La Grèce a subi le même type de dégradation après l’adoption de l’euro et l’entrée dans l’Union Européenne. Cette économie fragile a été livrée à la merci de la puissante compétitivité allemande et du déficit commercial qui en a résulté, financé par un endettement croissant.

Les néolibéraux omettent ces déséquilibres lorsqu’ils exigent de plus grands sacrifices vis-à-vis des Grecs. Ils affirment que ces souffrances permettront de « récupérer la confiance des investisseurs » et de relancer à nouveau l’économie. Merkel répète cela chaque jour sans préciser quand l’ajustement prendra fin. Ces économistes se bornent à prévoir que la Grèce pourra à un moment donné sortir la tête de l’eau à condition de maintenir le corset de l’Euro et d’accepter les sacrifices déflationnistes.

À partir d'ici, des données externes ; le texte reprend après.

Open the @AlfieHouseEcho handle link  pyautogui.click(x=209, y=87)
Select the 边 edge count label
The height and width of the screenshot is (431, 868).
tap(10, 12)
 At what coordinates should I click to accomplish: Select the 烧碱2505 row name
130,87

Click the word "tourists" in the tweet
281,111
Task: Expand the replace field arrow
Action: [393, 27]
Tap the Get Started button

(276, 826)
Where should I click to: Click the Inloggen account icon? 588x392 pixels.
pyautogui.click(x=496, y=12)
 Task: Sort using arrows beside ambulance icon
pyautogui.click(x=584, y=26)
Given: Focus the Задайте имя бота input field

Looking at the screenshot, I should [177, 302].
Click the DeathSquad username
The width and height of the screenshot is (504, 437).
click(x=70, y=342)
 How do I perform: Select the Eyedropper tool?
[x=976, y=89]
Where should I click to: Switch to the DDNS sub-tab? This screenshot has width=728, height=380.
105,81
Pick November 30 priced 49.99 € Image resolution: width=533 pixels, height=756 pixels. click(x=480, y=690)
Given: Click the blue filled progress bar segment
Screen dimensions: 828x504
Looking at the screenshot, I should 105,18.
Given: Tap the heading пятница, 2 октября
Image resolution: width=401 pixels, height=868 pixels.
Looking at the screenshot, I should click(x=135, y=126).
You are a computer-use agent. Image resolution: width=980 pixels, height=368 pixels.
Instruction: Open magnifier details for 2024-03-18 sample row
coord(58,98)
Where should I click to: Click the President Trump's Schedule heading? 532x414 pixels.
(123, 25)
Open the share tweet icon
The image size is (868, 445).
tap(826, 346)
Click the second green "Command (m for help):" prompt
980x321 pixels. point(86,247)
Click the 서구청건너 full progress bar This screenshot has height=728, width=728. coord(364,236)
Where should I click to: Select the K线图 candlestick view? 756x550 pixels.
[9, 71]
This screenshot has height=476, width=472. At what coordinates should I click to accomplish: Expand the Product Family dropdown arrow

Cette vision rappelle également ce qui s’est passé en Argentine. Il y a dix ans, l’économie de ce pays se trouvait pieds et poings liés à un régime de stricte convertibilité avec le dollar qui entraînait la diminution des recettes pour assurer le paiement de la dette. Lorsque ce système a éclaté, les ultra libéraux ont proposé de le renforcer via une dollarisation complète (comme en Equateur ou au Panama). Il s’agissait de mettre fin à la monnaie nationale pour retirer à l’Etat le dernier recours qu’il lui restait pour contrecarrer l’ajustement déflationniste. Les partisans de cette solution mettaient en avant les mêmes arguments qui circulent actuellement en Grèce pour maintenir à tout prix la soumission à l’Euro. Ils affirmaient que la dollarisation assurait la confiance dans la monnaie et l’afflux consécutif de capitaux externes requis pour refinancer la dette. Avec l’effondrement de la convertibilité, cette fantaisie est tombée aux oubliettes.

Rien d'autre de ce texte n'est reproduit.